There is probably a freebie or two online somewhere. But, you could
probably program up a simple app to do it. As I recall, the files in
the Resource.frk folder are Macintosh resource forks copied as a
binary stream to the corresponding file's data fork. You use the file
system API that opens the resource fork as a stream (don't recall the
exact one right now) and dump the data into it.
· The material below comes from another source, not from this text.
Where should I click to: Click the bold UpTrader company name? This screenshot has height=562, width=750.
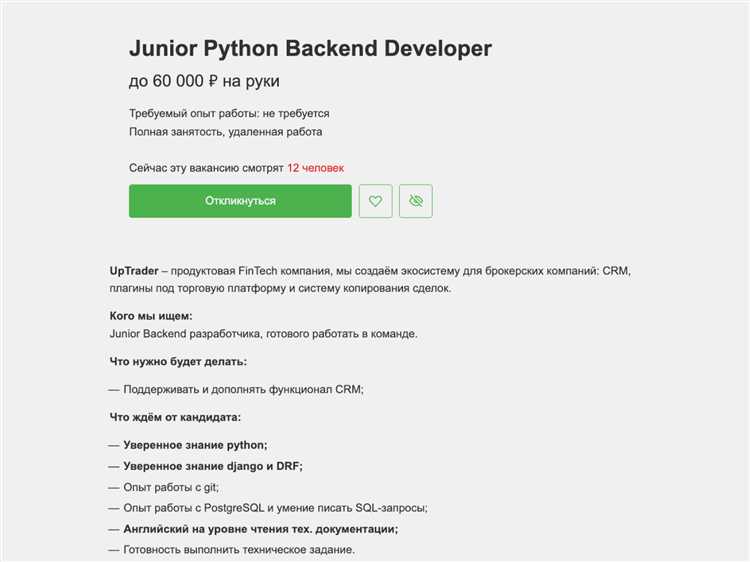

The simplest old-school way to do it was to put the files onto a
Windows floppy and stick it in a Mac. When you copy the outer file
to the Mac, it'll be converted.
On the downside, the old PC Codewarrior stuff would occasionally
create PICT resources with incorrect terminators. These would crash
an OS-9 Mac (don't recall if I tried it on an OS X Mac.) These were
fixed by adding one more zero byte at the end if I recall (needed a 2-
byte terminator instead of the 1-byte terminator that it had.)
Walt Sellers
Senior Consultant
Virtual Outpost
On Dec 1, 2006, at 1:22 PM, P REEDER wrote:
> On non-HFS file systems, Mac forked files are split into a file
> containing the data fork, and file in a Resource.frk directory for
> the resource fork.
>
> I'm trying to compile the palmOne sample code with a XCode/prc-
> tools environment. Unfortunately, unzipping the palmOne archives
> produces resource files that are split for a non-HFS file system.
> ConstructorX does not recognize these as being Palm resource files.
>
> Is there any Mac-only way to reconvert these split files into
> something comprehensible? (Ideally, into .rcp files, but if I can
> reconvert them to Mac forked files, presumably rsrc2rcp can do that.)